**Work item:**
Could you copy, character for character, the lines of the records from the one containing "The height and width of the screenshot is (768, 1024)." through the end of the records?

···

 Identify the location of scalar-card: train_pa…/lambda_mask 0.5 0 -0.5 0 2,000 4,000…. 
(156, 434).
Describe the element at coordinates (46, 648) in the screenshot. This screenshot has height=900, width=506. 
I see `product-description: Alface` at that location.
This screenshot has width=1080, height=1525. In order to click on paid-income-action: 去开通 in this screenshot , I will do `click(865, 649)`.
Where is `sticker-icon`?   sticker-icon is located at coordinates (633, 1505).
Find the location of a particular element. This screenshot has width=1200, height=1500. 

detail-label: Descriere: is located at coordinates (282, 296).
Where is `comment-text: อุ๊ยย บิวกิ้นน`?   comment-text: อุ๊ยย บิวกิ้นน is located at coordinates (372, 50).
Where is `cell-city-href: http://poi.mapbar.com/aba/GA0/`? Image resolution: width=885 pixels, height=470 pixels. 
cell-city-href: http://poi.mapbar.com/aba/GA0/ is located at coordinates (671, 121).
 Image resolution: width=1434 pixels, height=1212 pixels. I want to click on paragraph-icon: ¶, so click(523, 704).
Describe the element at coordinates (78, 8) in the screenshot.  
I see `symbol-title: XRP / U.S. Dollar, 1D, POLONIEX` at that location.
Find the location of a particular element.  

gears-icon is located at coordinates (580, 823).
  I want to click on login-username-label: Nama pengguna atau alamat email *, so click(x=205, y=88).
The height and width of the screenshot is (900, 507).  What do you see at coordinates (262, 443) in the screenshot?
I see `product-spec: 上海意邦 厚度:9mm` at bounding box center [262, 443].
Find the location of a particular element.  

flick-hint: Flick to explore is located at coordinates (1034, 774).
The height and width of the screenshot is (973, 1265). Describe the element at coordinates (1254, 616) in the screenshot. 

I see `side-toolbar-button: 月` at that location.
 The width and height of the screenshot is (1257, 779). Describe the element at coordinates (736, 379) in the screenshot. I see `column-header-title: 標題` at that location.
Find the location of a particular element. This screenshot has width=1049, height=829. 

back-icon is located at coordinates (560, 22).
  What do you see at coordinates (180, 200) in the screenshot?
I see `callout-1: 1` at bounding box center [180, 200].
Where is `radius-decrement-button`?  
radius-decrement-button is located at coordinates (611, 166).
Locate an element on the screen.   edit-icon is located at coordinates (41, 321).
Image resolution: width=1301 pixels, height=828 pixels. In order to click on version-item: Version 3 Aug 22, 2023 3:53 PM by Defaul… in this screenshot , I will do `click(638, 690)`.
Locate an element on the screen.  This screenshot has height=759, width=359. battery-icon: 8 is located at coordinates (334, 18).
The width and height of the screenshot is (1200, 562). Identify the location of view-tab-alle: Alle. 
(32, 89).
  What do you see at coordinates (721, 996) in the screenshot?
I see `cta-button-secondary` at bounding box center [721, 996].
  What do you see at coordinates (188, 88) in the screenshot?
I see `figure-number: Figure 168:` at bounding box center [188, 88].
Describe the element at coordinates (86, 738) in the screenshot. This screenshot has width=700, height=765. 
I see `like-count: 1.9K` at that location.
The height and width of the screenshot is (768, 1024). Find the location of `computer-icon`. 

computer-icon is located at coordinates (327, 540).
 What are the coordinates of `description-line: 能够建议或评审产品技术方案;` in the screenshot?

···

**Expected answer:**
The height and width of the screenshot is (768, 1024). Find the location of `computer-icon`. 

computer-icon is located at coordinates (327, 540).
 What are the coordinates of `description-line: 能够建议或评审产品技术方案;` in the screenshot?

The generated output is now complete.